President Obama's nominee for State Department legal adviser could be a future Supreme Court pick. He believes U.S. law should be based on foreign precedent, and even Shariah law could find a home here.
We have commented many times on the opinion of a number of U.S. Supreme Court justices that American jurists should include foreign law and precedent in their decisions. In several prominent cases, this has already happened.
In a speech in South Africa, Justice Ruth Bader Ginsburg called the March 2005 Roper v. Simmons decision, in which a 5-4 majority ruled against executing murderers who were 17 or younger, "perhaps the fullest expressions to date on the propriety and utility of looking to the 'opinions of (human)kind.' "
More recently, Justice Stephen Breyer said: "We see all the time . . . how the world really . . . is growing together. The challenge (will be) whether our Constitution . . . fits into the governing documents of other nations." Whether our Constitution fits?
Agreeing with Ginsburg and Breyer is one Harold Koh, a former dean of Yale Law School who's been nominated by President Obama to be the State Department's legal adviser. He's an advocate of what he calls "transnational legal process" and argues that the distinction between U.S. and international law should vanish.
Koh believes laws of places like Zimbabwe and Sri Lanka should carry equal weight with the laws of Virginia and South Dakota, and that it's "appropriate for the Supreme Court to construe our Constitution in the light of foreign and international law" in its decisions.
He also believes foreign law trumps U.S. law on issues such as the death penalty. Echoing Ginsburg, he has said: "The evidence strongly suggests that we do not currently pay decent respect to the opinions of humankind in our administration of the death penalty. For that reason (italics added), the death penalty should, in time, be declared in violation of the Eighth Amendment."
In Lawrence v. Texas, which struck down that state's anti-sodomy laws, Justice Anthony Kennedy's majority opinion cited a 1967 British parliamentary vote repealing laws against homosexual acts and a 1981 European Court of Human Rights decision that such laws were in violation of the European Convention on Human Rights.
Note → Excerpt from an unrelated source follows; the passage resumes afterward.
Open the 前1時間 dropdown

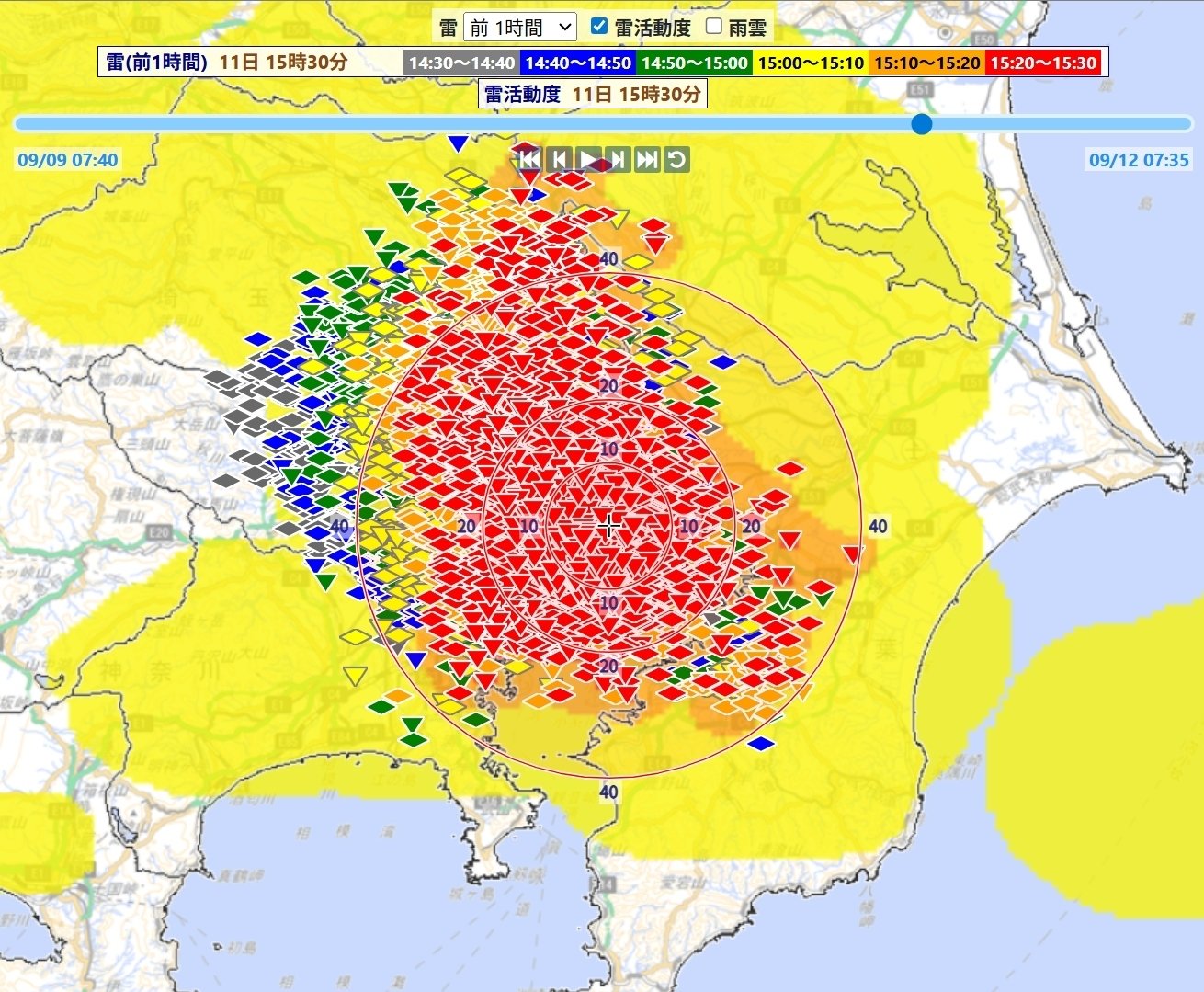click(520, 27)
Agreeing with Kennedy, Koh himself filed an amicus brief in the case that argued that international and foreign court decisions compelled the Supreme Court to strike down the Texas law. Koh has also submitted an amicus brief to the Connecticut Supreme Court arguing that foreign precedents require recognition of a constitutional right to same-sex marriage.
He also values the opinions of the world's imams. A New York lawyer, Steven Stein, says Koh in 2007 told the Yale Club of Greenwich that "in an appropriate case, he didn't see any reason why Shariah law would not be applied to govern a case in the United States."
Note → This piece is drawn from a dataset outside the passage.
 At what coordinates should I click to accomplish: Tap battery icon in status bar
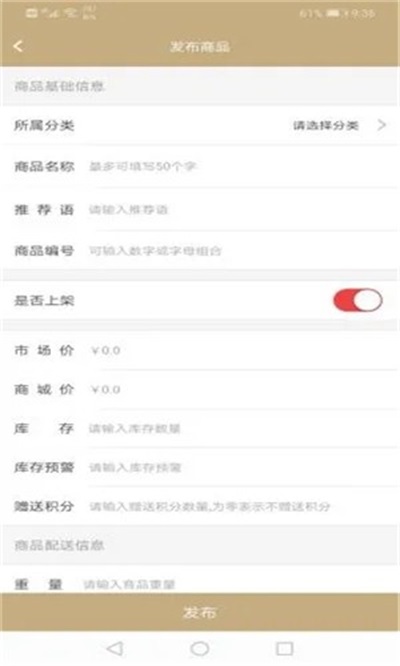tap(332, 13)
Koh thinks America is the bad guy on the world stage. He blasted Operation Desert Storm as a violation of international law despite the U.N.'s blessing. He supported the Sandinista move to get the International Criminal Court to force Congress to cut off funding of the Contras in Nicaragua.
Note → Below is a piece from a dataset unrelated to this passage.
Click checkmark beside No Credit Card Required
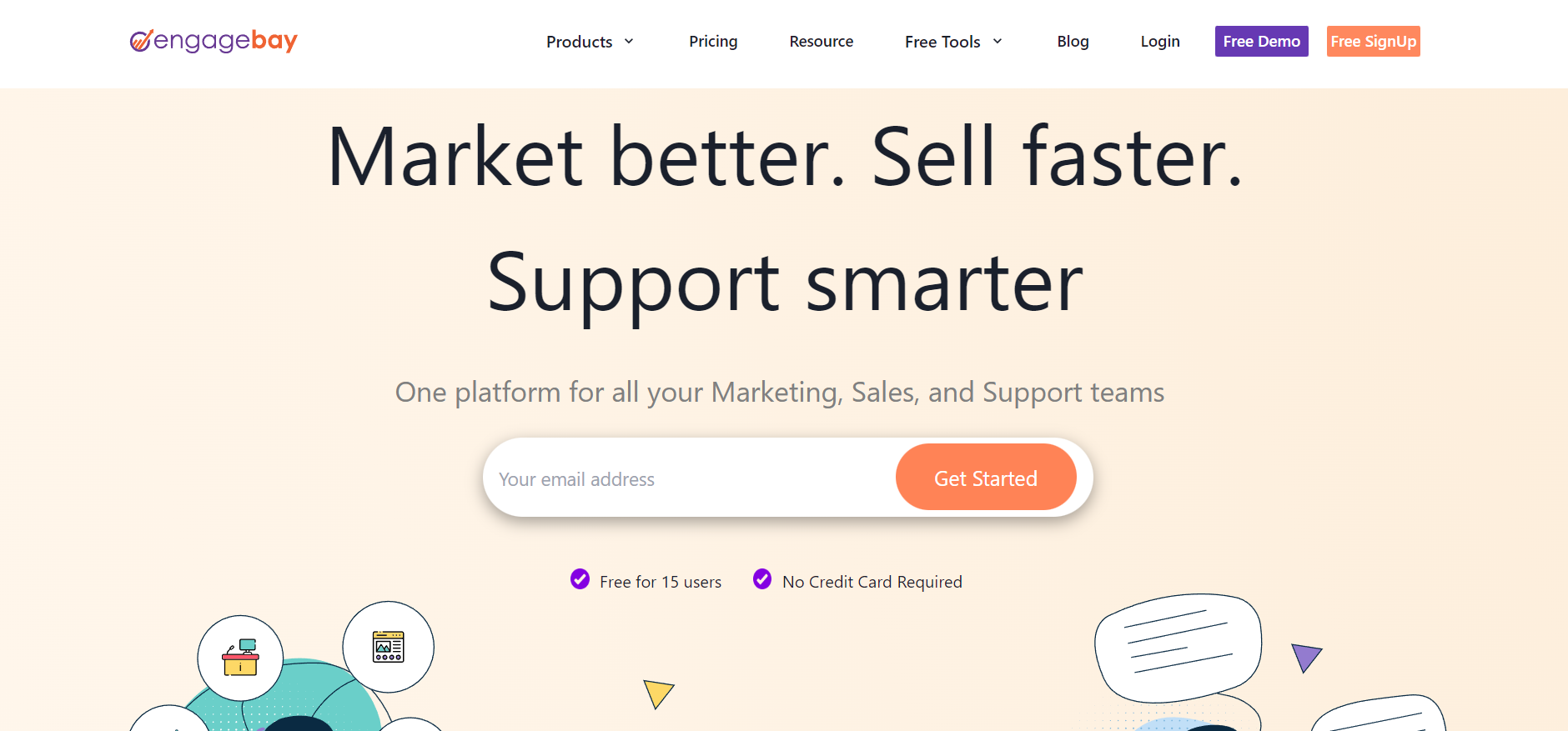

In 2004, after Operation Iraqi Freedom had begun, Koh lumped the U.S. in with North Korea as part of an "axis of disobedience" regarding international law.
Koh says the Supreme Court is now divided between "nationalist" judges who believe our Constitution is the only one that counts and "transnationalists" who believe "we the people" should be changed to "we are the world."
The next appointment will tip the balance one way or the other, Koh says. He just might be Obama's first pick to fill the next vacancy. Neil Lewis of the New York Times last year said Koh was widely regarded as a leading contender.
This is the man who'll be giving Secretary of State Hillary Clinton legal advice. This is the man who could quite possibly be the next Supreme Court justice. This is Harold Koh.